* **TEXT BLOCK**
Where an appeal relates to sentence only, it is necessary to keep in mind, as well, the task of the Court of Criminal Appeal on such an appeal. The Court of Court of Criminal Appeal is a court of error: Zreika v R [2012] NSWCCA 34 at [79]. All grounds of appeal should ordinarily arise from points taken in the sentencing court: Zreika v R at [80]-[81].
If the Court of Criminal Appeal grants leave to appeal against sentence and finds error, it remains for that Court to be satisfied under s.6(3) Criminal Appeal Act 1912 that some lesser sentence is warranted in law and should have been passed.
Before moving to an assessment of the grounds by reference to the submissions made yesterday, it is necessary to refer briefly to the circumstances of the offences themselves.
The offences occurred whilst the Applicant held a position of responsibility and trust with the Royal Bank of Canada. Between 2009 and his resignation following detection in November 2011, he worked as an Investment Banking Associate with that Bank.
On four occasions over a 10-month period between September 2010 and July 2011, the Applicant communicated inside information concerning takeovers to two of his friends, who were day traders. On each occasion, the Applicant knew that it was likely that the inside information he was passing on to his friends would lead to trading by that person using that information, as indeed occurred in each case.

* **GIVEN EXERCISE 1**
Say whether each statement agrees with the sentencing appeal passage, answering yes or no and quoting the words that decide it: (a) The Applicant worked as an Investment Banking Associate with the Royal Bank of Canada. (b) The Applicant passed inside information to three friends. (c) The offences took place over a period of more than two years.
The text and the records are unrelated to each other.

* **ITEMS**

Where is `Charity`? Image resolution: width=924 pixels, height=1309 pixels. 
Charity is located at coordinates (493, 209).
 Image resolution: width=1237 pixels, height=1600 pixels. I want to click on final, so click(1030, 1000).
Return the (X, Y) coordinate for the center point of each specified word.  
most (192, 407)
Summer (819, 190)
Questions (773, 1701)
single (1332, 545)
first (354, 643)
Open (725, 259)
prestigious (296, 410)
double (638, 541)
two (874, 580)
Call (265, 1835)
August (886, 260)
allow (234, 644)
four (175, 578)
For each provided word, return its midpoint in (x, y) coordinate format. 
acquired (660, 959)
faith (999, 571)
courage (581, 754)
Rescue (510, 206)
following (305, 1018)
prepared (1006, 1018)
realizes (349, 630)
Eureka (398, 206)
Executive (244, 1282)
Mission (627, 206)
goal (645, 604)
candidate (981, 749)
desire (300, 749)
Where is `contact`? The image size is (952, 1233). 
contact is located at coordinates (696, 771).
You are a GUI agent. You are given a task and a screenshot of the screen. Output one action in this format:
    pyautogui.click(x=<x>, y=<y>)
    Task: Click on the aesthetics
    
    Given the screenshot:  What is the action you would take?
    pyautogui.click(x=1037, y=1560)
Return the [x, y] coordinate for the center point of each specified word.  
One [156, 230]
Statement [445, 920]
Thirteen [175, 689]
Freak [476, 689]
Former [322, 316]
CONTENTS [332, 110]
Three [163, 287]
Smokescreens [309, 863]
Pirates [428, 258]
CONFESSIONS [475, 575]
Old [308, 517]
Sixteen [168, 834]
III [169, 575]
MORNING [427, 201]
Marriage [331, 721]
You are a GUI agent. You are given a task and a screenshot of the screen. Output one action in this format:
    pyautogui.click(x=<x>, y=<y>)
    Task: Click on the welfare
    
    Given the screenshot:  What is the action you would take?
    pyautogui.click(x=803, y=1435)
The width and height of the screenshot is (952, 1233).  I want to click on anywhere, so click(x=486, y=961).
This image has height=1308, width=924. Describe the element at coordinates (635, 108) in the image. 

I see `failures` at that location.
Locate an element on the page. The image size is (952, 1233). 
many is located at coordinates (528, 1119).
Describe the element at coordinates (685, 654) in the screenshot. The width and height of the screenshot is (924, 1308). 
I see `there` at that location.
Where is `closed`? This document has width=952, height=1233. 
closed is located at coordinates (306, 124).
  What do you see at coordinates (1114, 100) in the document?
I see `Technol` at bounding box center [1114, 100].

* **GIVEN EXERCISE 2**
From the records, extract everything from the line containing "double (638, 541)" down to the line containing "contact is located at coordinates (696, 771).", with both of those lines included, and reproduce them exactly.

* **ANSWER 1**
(a) Yes: "he worked as an Investment Banking Associate with that Bank."
(b) No: "the Applicant communicated inside information concerning takeovers to two of his friends"
(c) No: "On four occasions over a 10-month period between September 2010 and July 2011"

* **ANSWER 2**
double (638, 541)
two (874, 580)
Call (265, 1835)
August (886, 260)
allow (234, 644)
four (175, 578)
For each provided word, return its midpoint in (x, y) coordinate format. 
acquired (660, 959)
faith (999, 571)
courage (581, 754)
Rescue (510, 206)
following (305, 1018)
prepared (1006, 1018)
realizes (349, 630)
Eureka (398, 206)
Executive (244, 1282)
Mission (627, 206)
goal (645, 604)
candidate (981, 749)
desire (300, 749)
Where is `contact`? The image size is (952, 1233). 
contact is located at coordinates (696, 771).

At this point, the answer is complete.